[What you will do]: Starting at the line that contains "Image resolution: width=430", write out each line through the end of the data below, exactly as it stands. Skip any pictures.

Saved entries:
——————

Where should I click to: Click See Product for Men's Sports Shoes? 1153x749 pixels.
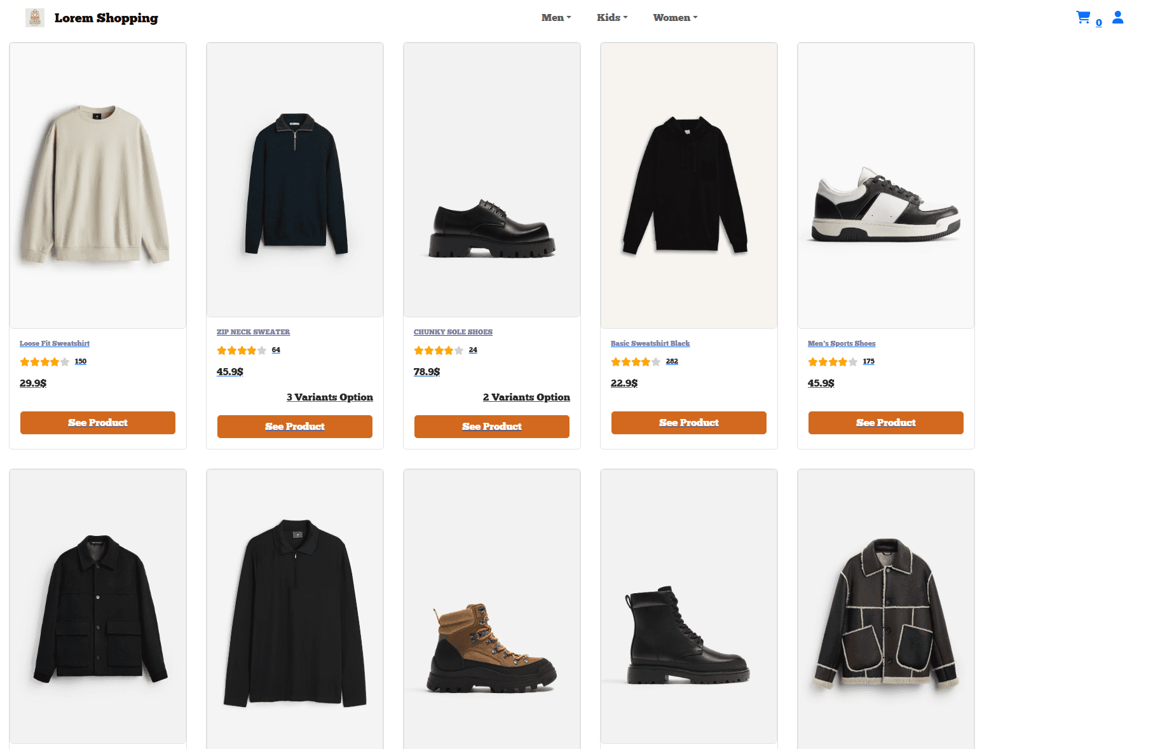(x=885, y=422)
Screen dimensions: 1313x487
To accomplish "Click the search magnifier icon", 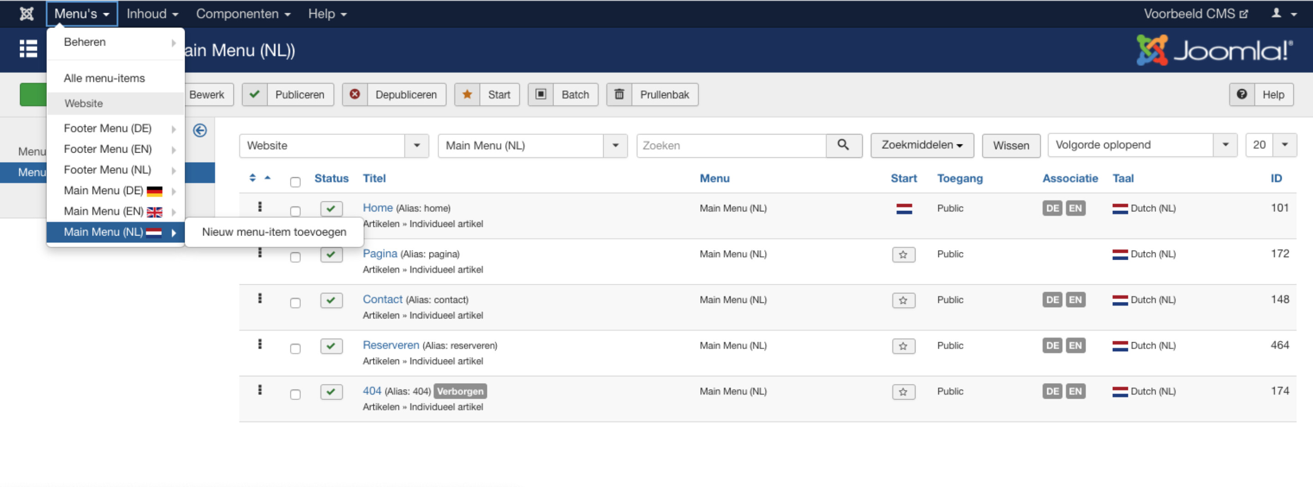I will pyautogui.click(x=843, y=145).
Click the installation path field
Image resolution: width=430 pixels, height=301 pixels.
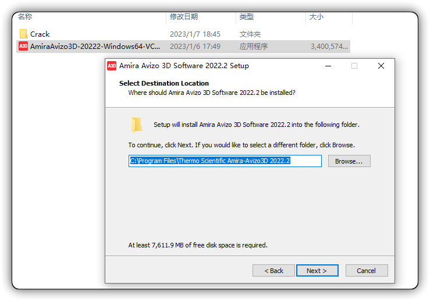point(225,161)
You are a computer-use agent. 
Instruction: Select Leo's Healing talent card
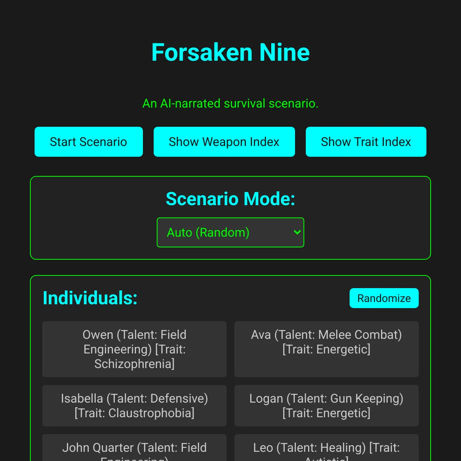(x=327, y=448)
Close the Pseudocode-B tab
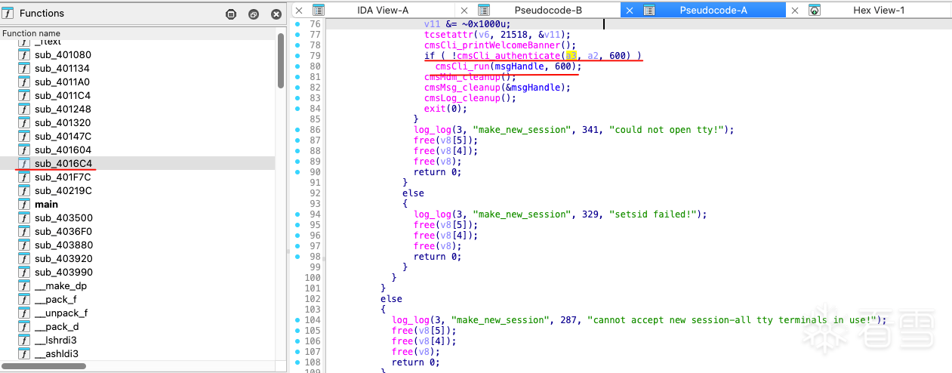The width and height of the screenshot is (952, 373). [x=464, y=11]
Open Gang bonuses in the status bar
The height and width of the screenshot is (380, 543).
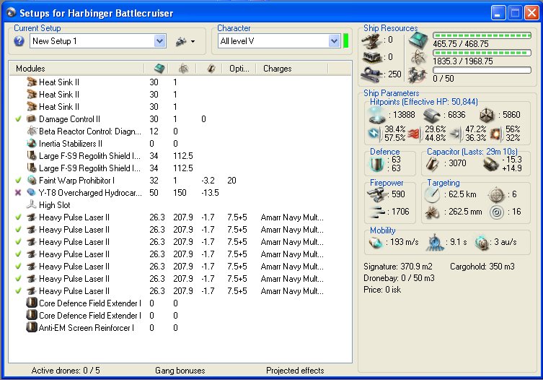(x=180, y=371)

——————

[Written response]:
Image resolution: width=430 pixels, height=301 pixels.
point(225,161)
You are a computer-use agent. 
Instruction: Select Leo's Healing talent card
(x=327, y=448)
Close the Pseudocode-B tab
The width and height of the screenshot is (952, 373). [x=464, y=11]
Open Gang bonuses in the status bar
The height and width of the screenshot is (380, 543).
(x=180, y=371)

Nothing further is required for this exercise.